▸ **Challenge**: Copy out the rows below with every "pixels" swapped for "px" and nothing else altered.

────────────────────

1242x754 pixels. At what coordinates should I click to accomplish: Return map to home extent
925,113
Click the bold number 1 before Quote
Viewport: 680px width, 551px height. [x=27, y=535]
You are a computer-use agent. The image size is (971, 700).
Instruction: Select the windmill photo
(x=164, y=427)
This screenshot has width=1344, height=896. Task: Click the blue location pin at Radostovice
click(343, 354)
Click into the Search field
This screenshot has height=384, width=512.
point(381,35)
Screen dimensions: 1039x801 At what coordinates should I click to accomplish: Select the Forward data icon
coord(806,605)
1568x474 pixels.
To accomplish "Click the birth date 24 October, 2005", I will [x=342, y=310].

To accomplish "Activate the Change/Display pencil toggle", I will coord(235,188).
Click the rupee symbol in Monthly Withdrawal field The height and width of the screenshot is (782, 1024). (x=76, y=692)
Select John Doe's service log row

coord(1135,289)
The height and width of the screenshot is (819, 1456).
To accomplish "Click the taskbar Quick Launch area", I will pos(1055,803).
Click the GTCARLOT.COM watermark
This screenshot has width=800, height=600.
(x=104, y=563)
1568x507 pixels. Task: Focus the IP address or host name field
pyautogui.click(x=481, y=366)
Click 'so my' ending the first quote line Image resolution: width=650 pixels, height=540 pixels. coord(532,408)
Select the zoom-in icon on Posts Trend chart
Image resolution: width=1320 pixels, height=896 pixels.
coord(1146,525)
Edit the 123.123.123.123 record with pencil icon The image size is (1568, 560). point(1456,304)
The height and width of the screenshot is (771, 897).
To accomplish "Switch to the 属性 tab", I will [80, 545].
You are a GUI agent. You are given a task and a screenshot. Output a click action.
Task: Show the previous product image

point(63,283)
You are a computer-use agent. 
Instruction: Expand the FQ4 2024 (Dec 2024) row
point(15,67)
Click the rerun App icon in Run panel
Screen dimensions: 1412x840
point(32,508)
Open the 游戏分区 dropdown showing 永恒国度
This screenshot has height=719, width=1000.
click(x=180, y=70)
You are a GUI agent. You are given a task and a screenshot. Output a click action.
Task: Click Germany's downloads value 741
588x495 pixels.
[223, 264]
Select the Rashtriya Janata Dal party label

────────────────────

▸ **Solution for this problem**:
1242x754 px. At what coordinates should I click to accomplish: Return map to home extent
925,113
Click the bold number 1 before Quote
Viewport: 680px width, 551px height. [x=27, y=535]
You are a computer-use agent. The image size is (971, 700).
Instruction: Select the windmill photo
(x=164, y=427)
This screenshot has width=1344, height=896. Task: Click the blue location pin at Radostovice
click(343, 354)
Click into the Search field
This screenshot has height=384, width=512.
point(381,35)
Screen dimensions: 1039x801 At what coordinates should I click to accomplish: Select the Forward data icon
coord(806,605)
1568x474 px.
To accomplish "Click the birth date 24 October, 2005", I will [x=342, y=310].

To accomplish "Activate the Change/Display pencil toggle", I will coord(235,188).
Click the rupee symbol in Monthly Withdrawal field The height and width of the screenshot is (782, 1024). (x=76, y=692)
Select John Doe's service log row

coord(1135,289)
The height and width of the screenshot is (819, 1456).
To accomplish "Click the taskbar Quick Launch area", I will pos(1055,803).
Click the GTCARLOT.COM watermark
This screenshot has width=800, height=600.
(x=104, y=563)
1568x507 px. Task: Focus the IP address or host name field
pyautogui.click(x=481, y=366)
Click 'so my' ending the first quote line Image resolution: width=650 px, height=540 px. coord(532,408)
Select the zoom-in icon on Posts Trend chart
Image resolution: width=1320 px, height=896 px.
coord(1146,525)
Edit the 123.123.123.123 record with pencil icon The image size is (1568, 560). point(1456,304)
The height and width of the screenshot is (771, 897).
To accomplish "Switch to the 属性 tab", I will [80, 545].
You are a GUI agent. You are given a task and a screenshot. Output a click action.
Task: Show the previous product image

point(63,283)
You are a computer-use agent. 
Instruction: Expand the FQ4 2024 (Dec 2024) row
point(15,67)
Click the rerun App icon in Run panel
Screen dimensions: 1412x840
point(32,508)
Open the 游戏分区 dropdown showing 永恒国度
This screenshot has height=719, width=1000.
click(x=180, y=70)
You are a GUI agent. You are given a task and a screenshot. Output a click action.
Task: Click Germany's downloads value 741
588x495 px.
[223, 264]
Select the Rashtriya Janata Dal party label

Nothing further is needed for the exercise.